Data excerpts:
▼▼▼

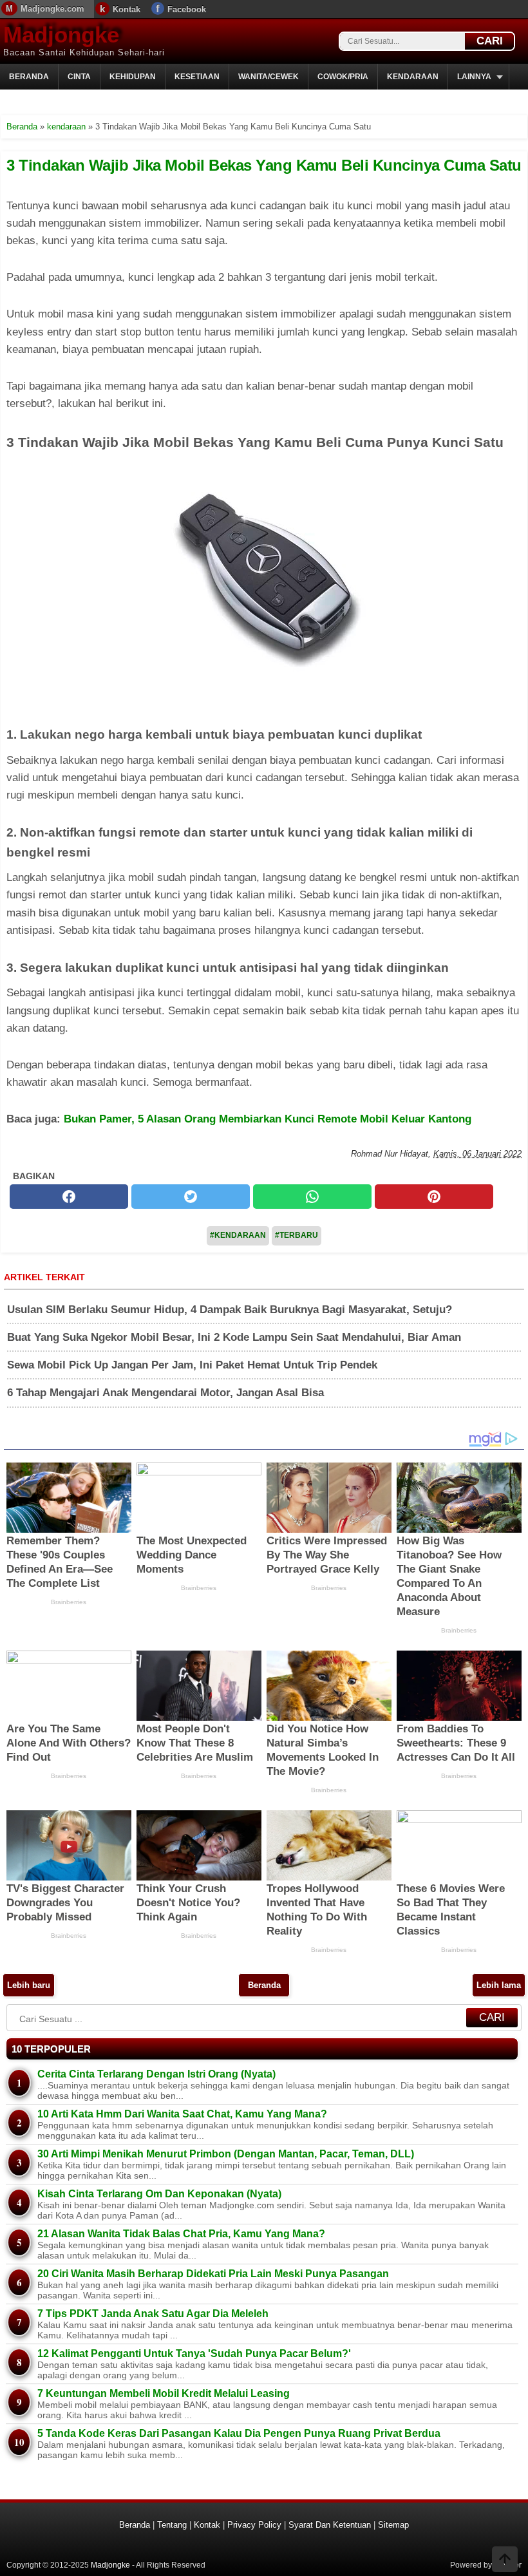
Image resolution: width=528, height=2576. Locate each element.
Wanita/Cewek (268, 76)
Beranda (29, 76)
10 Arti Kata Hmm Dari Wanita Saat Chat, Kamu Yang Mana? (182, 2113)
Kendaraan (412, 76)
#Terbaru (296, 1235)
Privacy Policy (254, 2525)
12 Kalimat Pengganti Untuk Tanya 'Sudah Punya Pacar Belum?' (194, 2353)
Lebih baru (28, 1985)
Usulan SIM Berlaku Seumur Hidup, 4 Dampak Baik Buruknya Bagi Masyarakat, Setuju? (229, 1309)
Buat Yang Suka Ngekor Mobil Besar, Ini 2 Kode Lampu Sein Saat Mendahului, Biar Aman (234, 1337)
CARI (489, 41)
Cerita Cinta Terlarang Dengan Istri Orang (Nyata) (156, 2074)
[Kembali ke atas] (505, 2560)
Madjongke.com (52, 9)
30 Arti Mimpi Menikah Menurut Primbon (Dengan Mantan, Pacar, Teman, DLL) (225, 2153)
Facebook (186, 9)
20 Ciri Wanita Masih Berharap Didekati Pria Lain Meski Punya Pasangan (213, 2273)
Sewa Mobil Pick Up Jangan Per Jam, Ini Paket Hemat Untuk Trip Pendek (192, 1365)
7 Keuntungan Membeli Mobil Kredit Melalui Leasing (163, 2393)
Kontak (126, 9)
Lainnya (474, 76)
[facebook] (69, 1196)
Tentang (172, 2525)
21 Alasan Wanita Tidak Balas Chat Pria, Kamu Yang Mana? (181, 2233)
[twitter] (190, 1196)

▲▲▲

Reproduce only the lines above spanning from the line containing "30 Arti Mimpi" through the line containing "Tentang (172, 2525)", word for word.

TASK RESPONSE:
30 Arti Mimpi Menikah Menurut Primbon (Dengan Mantan, Pacar, Teman, DLL) (225, 2153)
Facebook (186, 9)
20 Ciri Wanita Masih Berharap Didekati Pria Lain Meski Punya Pasangan (213, 2273)
Sewa Mobil Pick Up Jangan Per Jam, Ini Paket Hemat Untuk Trip Pendek (192, 1365)
7 Keuntungan Membeli Mobil Kredit Melalui Leasing (163, 2393)
Kontak (126, 9)
Lainnya (474, 76)
[facebook] (69, 1196)
Tentang (172, 2525)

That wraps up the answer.